Stany Zjednoczone utrzymują presję na Nord Stream 2; Waszyngton jest bliski zablokowania ukończenia tego gazociągu, ale gra o to wciąż się toczy – mówi Daniel Kochis, starszy analityk waszyngtońskiego think tanku Heritage Foundation. Ekspert zauważa, że w Kongresie istnieje ponadpartyjne porozumienie w sprawie sankcji.
- Gdy rozpoczęła się w Waszyngtonie dyskusja o sankcjach na Nord Stream 2, wielu ekspertów było im przeciwna. Argumentowano nawet, że "że sprawa jest właściwie zakończona" i że taki krok wpłynie negatywnie na relacje USA z Niemcami.

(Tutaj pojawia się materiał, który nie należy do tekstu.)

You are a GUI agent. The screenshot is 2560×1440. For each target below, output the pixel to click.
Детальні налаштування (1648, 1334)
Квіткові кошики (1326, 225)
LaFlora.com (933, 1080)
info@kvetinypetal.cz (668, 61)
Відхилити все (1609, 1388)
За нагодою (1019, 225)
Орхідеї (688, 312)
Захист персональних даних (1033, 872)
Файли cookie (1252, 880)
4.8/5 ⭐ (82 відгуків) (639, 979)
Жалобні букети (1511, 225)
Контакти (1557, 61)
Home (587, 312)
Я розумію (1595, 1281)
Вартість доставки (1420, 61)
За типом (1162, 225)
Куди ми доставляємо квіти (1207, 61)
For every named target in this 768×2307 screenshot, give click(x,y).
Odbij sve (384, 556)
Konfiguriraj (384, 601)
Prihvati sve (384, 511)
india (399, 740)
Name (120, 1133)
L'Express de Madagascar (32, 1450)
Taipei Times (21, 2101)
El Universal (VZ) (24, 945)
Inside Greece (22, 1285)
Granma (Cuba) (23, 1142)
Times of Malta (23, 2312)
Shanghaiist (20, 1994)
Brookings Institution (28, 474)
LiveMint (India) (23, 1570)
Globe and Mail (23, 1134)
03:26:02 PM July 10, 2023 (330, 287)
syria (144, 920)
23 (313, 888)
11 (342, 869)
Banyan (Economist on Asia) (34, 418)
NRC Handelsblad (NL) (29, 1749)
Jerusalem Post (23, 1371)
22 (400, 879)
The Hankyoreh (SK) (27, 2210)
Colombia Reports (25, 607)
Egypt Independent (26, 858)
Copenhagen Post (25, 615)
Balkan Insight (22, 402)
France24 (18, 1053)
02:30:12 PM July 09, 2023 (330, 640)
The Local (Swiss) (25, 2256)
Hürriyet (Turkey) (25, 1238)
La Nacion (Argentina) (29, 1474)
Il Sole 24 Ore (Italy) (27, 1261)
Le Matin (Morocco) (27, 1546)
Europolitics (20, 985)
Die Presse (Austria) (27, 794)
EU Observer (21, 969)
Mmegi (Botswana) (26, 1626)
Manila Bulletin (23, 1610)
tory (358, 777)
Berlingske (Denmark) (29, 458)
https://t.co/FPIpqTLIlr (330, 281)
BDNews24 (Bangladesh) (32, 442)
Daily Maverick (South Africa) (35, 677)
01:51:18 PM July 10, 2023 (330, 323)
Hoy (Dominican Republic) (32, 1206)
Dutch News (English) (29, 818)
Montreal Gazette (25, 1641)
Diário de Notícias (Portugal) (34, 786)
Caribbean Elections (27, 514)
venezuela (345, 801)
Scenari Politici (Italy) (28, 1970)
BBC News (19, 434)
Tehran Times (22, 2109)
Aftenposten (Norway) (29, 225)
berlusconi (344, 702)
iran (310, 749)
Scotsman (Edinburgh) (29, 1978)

- Amerykańskie sankcje okazały się jednak skuteczne i "znacząco wstrzymały projekt". Mimo tego, że do ukończenia gazociągu pozostaje jedynie ok. 6 proc. jego długości Stany Zjednoczone "utrzymają presję".
- To kluczowy priorytet rządu USA, by mieć pewność, że Nord Stream 2 nigdy nie zostanie ukończony. Administracja zdaje sobie sprawę, że to jest zasadniczo projekt polityczny i tu nie chodzi o gospodarkę - mówi Daniel Kochis.